Choroidal Detachment: Hemorrhagic, Non-Appositional
Contributor: Eric Chin, MD
Photographer: Stefani Karakas, CRA
Echographer: Laura Warner
76-year-old male with hypertension and pseudophakia OU, presented to the retina clinic for cotton wool spots in the right eye. Several lab studies were done, in addition to carotid dopplers, all of which were unremarkable. An anterior chamber (AC) tap was done to rule out infectious etiologies (e.g. HSV, VZV). His vision in the right eye was 20/25 and IOP was 12. His slit lamp exam was unremarkable.
At one week follow-up, his vision was 20/40 and his IOP was 17. he said he had moderate discomfort immediately following his injection, but otherwise no other complaints. On exam he was found to have a localized hemorrhagic choroidal detachment in the superotemporal quadrant (see fundus photo). We presume from the history and sequence of events that his localized choroidal detachment resulted from his AC tap. This was observed and resolved over the following weeks.
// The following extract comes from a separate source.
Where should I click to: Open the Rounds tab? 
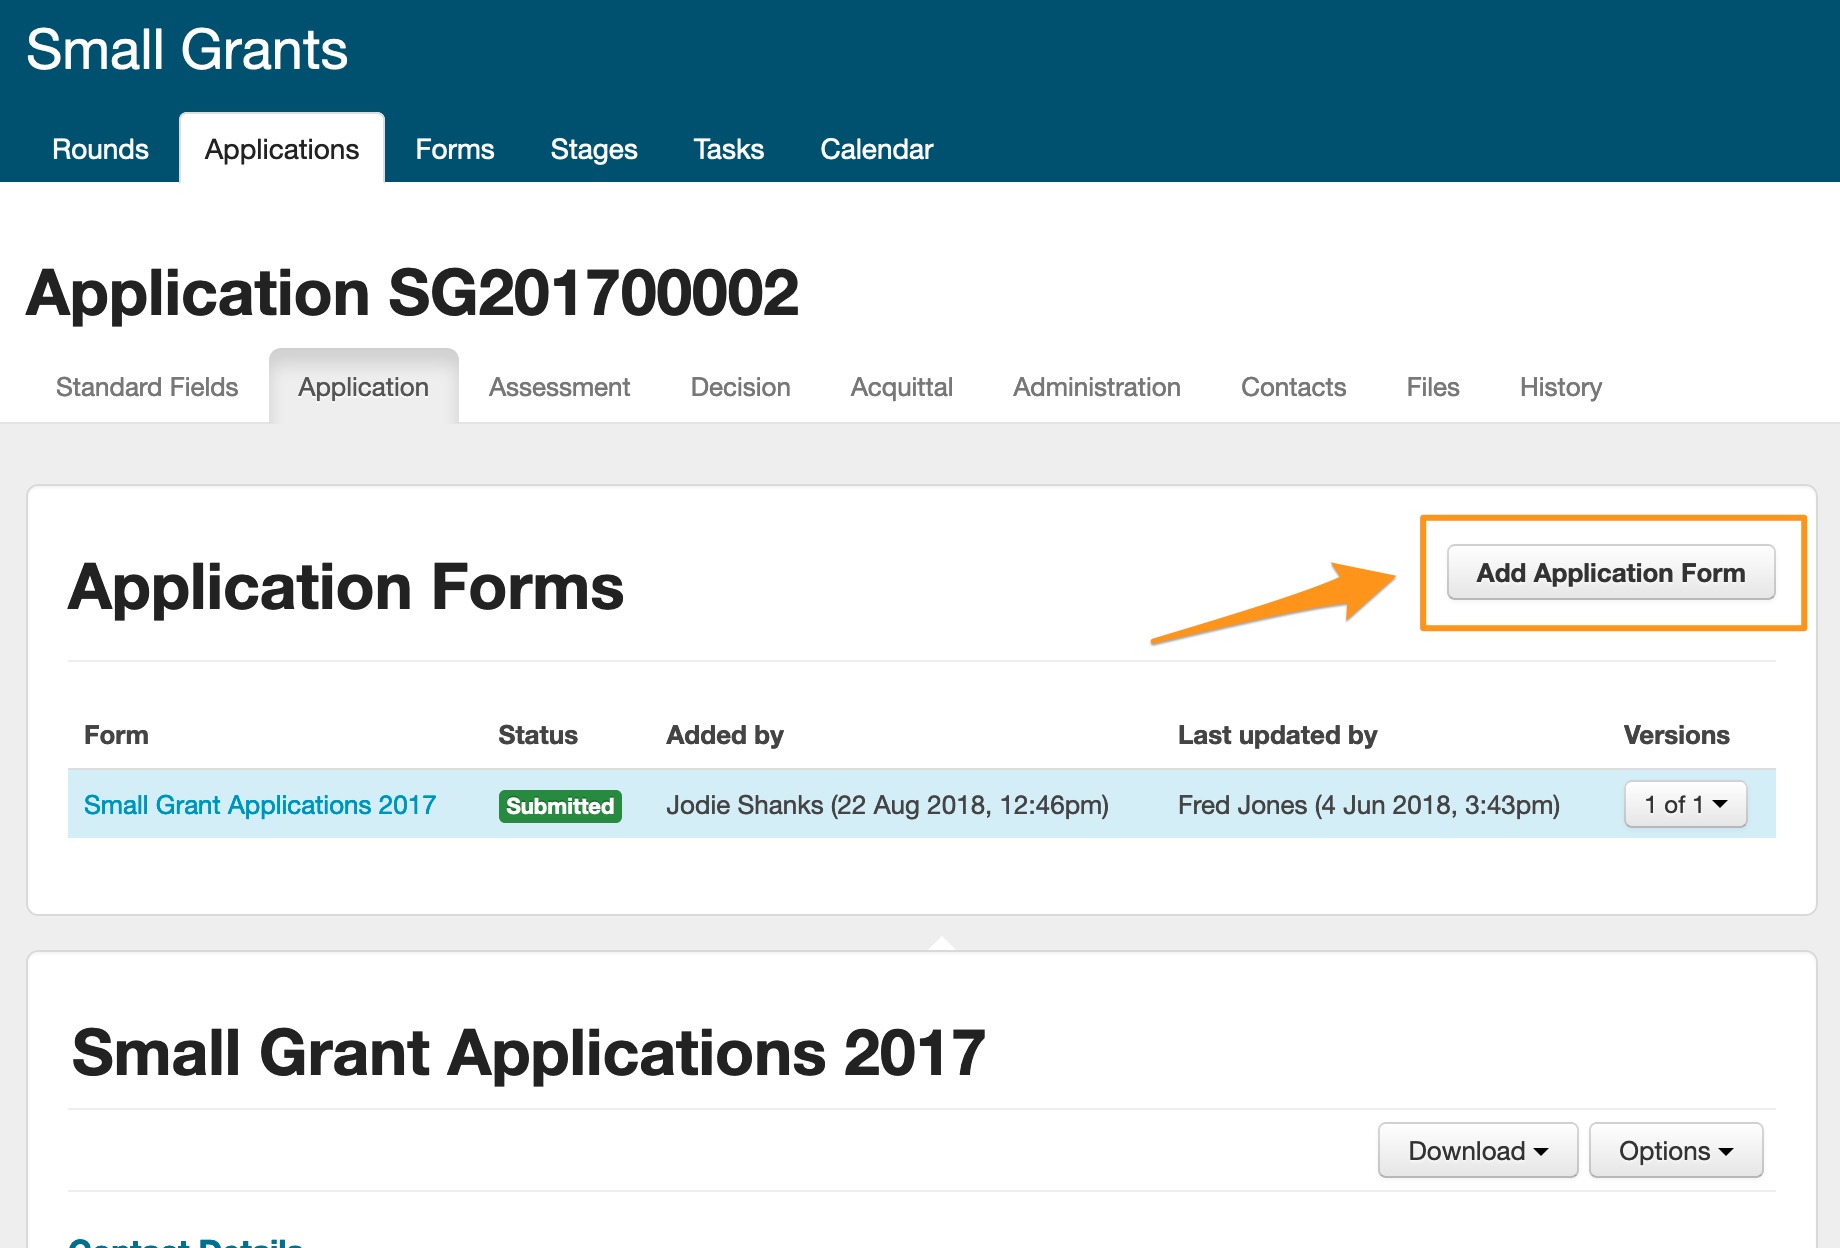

Right Eye: serous choroidal effusion inferotemporally, with an opaque hemorrhagic choroidal detachment at 0930 o'clock just anterior to the equator.
Right Eye: appositional serous choroidal detachments
Hemorrhagic choroidal detachments involve blood accumulation in the suprachoroidal space due to rupture of choroidal vessels.
Unlike serous choroidal effusions, which are typically painless, hemorrhagic choroidals have an abrupt onset often with severe pain.
Choroidal detachments are often managed conservatively. Often they resolve on their own.